Exploring the reactivity of flavonoid compounds with metal-associated amyloid-beta species

Abstract

Metal ions associated with amyloid-beta (A beta) peptides have been suggested to be involved in the development of Alzheimer's disease (AD), but this remains unclear and controversial. Some attempts to rationally design or select small molecules with structural moieties for metal chelation and A beta interaction (i.e., bifunctionality) have been made to gain a better understanding of the hypothesis.
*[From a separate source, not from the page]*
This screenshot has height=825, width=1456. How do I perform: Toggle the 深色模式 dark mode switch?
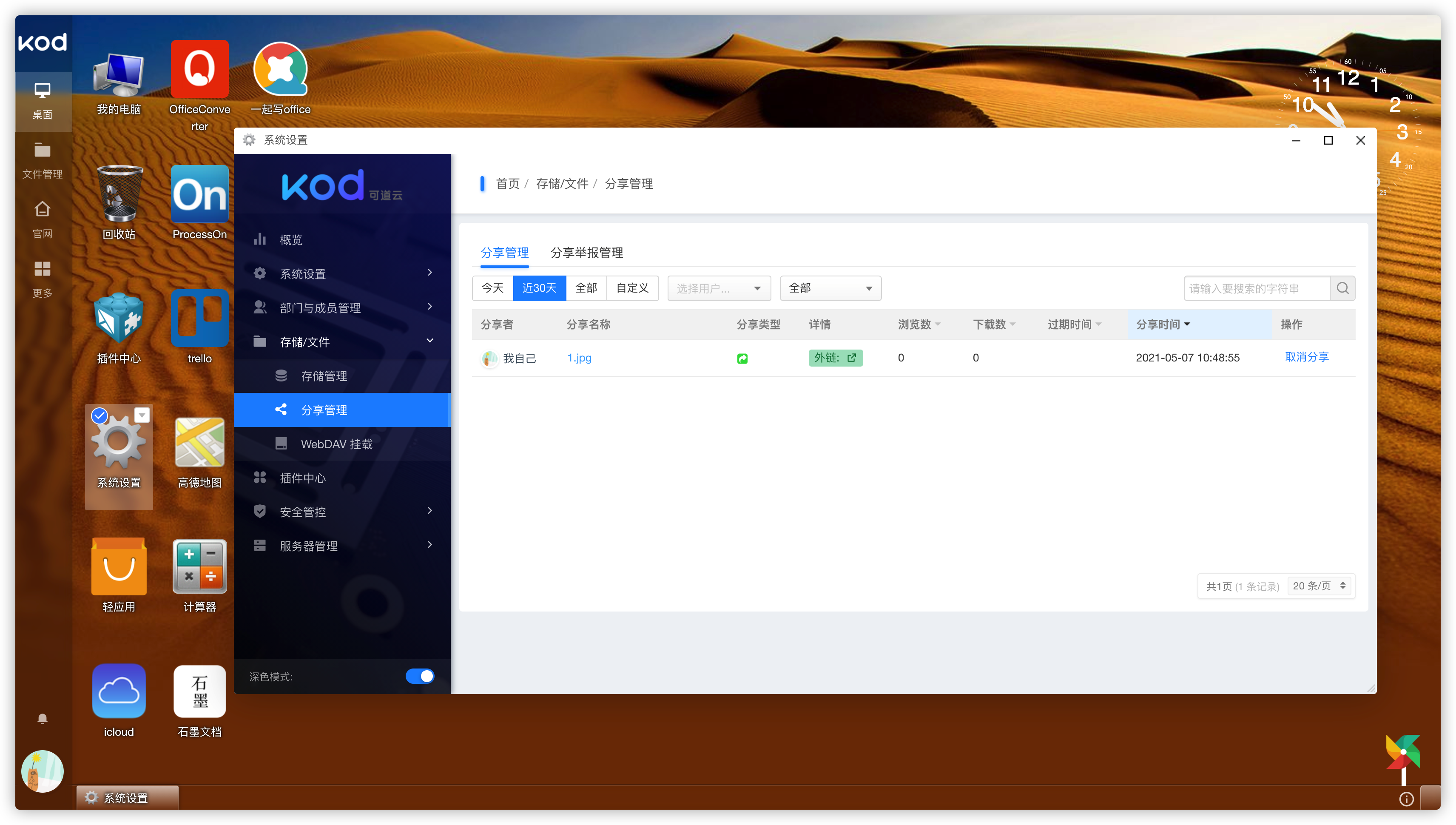pos(420,676)
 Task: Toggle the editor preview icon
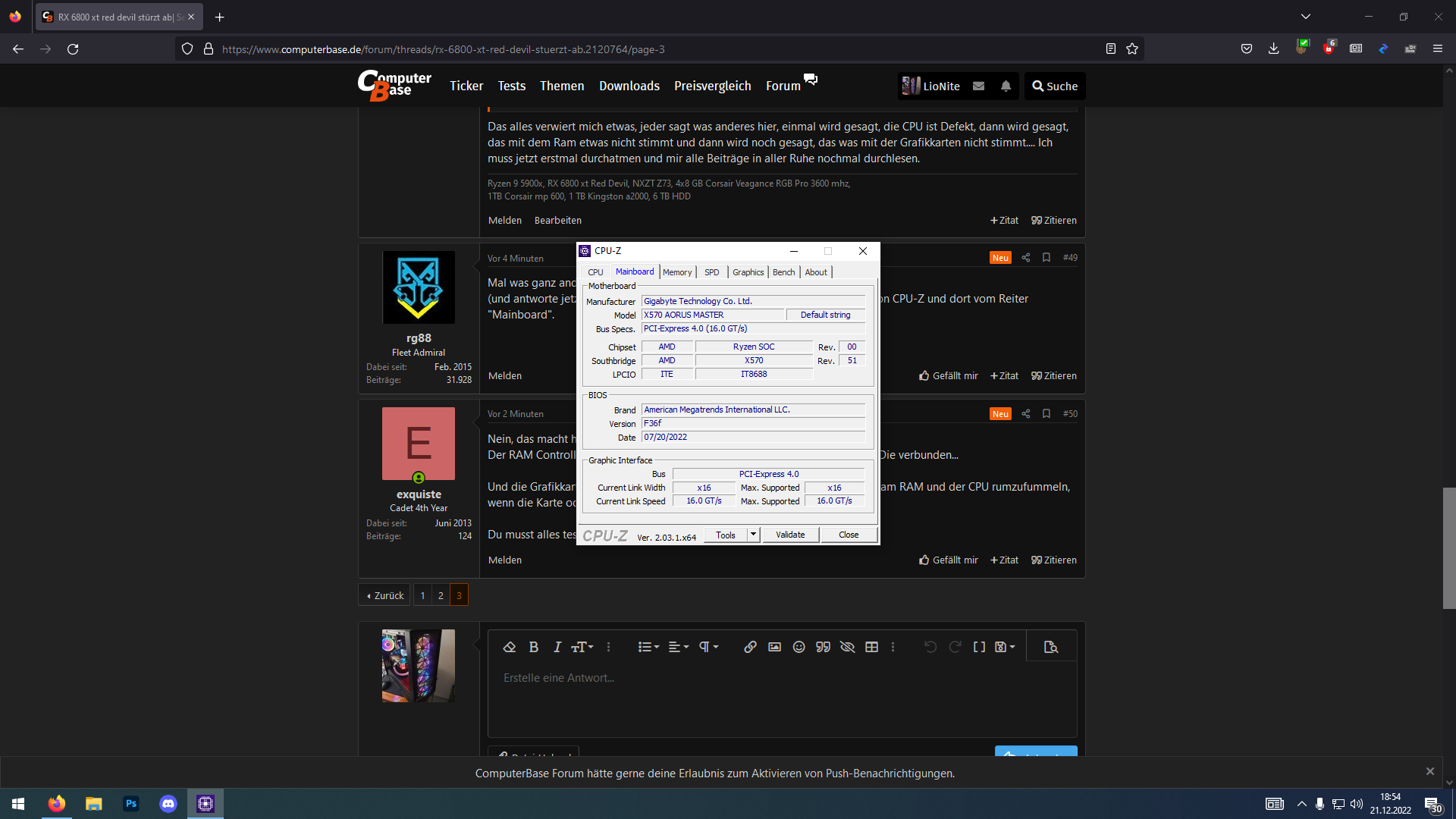tap(1050, 647)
In order to contribute to these efforts, four synthetic flavonoid derivatives FL1-FL4 were rationally selected according to the principles of bifunctionality and their abilities to chelate metal ions, interact with A beta, inhibit metal-induced A beta aggregation, scavenge radicals, and regulate the formation of reactive oxygen species (ROS) were studied using physical methods and biological assays. The compounds FL1-FL3 were able to chelate metal ions, but showed limited solubility in aqueous buffered solutions. In the case of FL4, which was most compatible with aqueous conditions, its binding affinities for Cu2+ and Zn2+ (nM and mu M, respectively) were obtained through solution speciation studies. The direct interaction between FL4 and A beta monomer was weak, which was monitored by NMR spectroscopy and mass spectrometry. Employing FL1-FL4, no noticeable inhibitory effect on metal-mediated A beta aggregation was observed. Among FL1-FL4, FL3, having 3-OH, 4-oxo, and 4'-N(CH3)(2) groups, exhibited similar antioxidant activity to the vitamin E analogue, Trolox, and ca. 60% reduction in the amount of hydrogen peroxide (H2O2) generated by Cu2+-A beta in the presence of dioxygen (O-2) and a reducing agent. Overall, the studies here suggest that although four flavonoid molecules were selected based on expected bifunctionality, their properties and metal-A beta reactivity were varied depending on the structure differences, demonstrating that bifunctionality must be well tuned to afford desirable reactivity.